(What the task asks): Pictures excluded, copy word for word the lines from the one holding "Task: Click the Approver label" through the last line below.

Collected data:
BEGIN

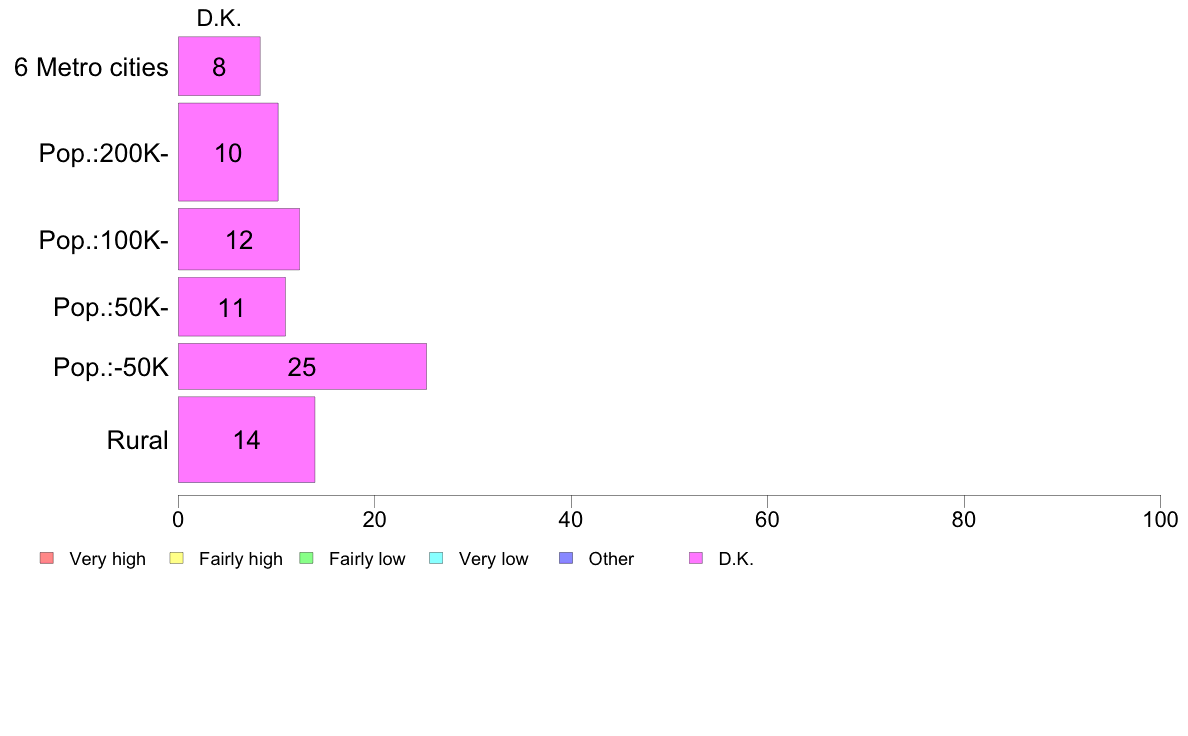Click the magenta D.K. legend swatch

click(x=696, y=559)
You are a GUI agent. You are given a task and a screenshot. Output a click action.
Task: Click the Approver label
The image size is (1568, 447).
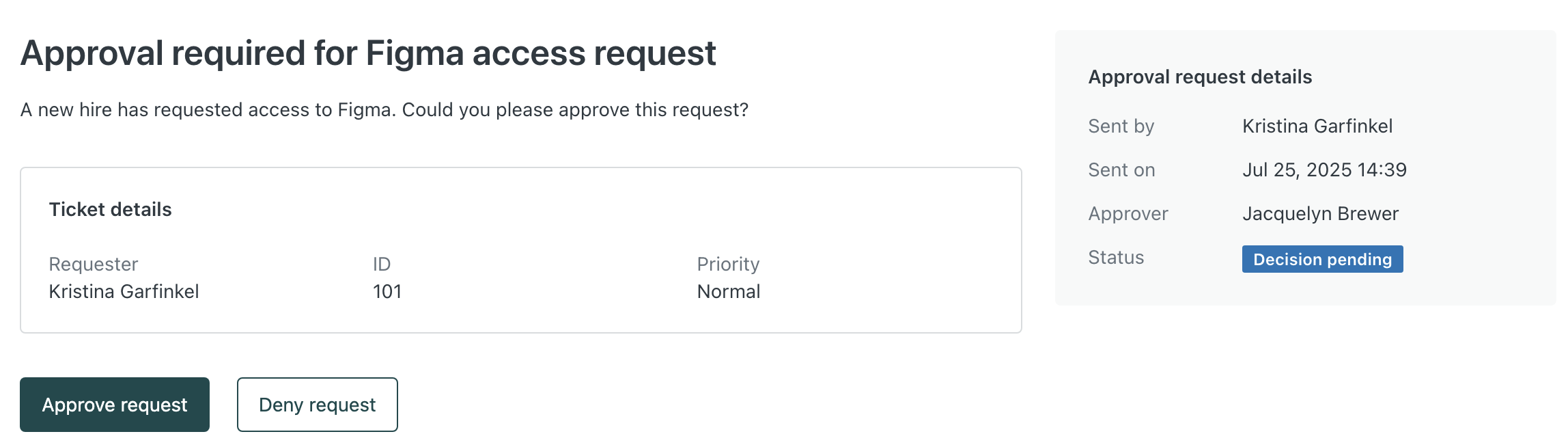pos(1128,213)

END

(Solution):
Task: Click the Approver label
The image size is (1568, 447).
pos(1128,213)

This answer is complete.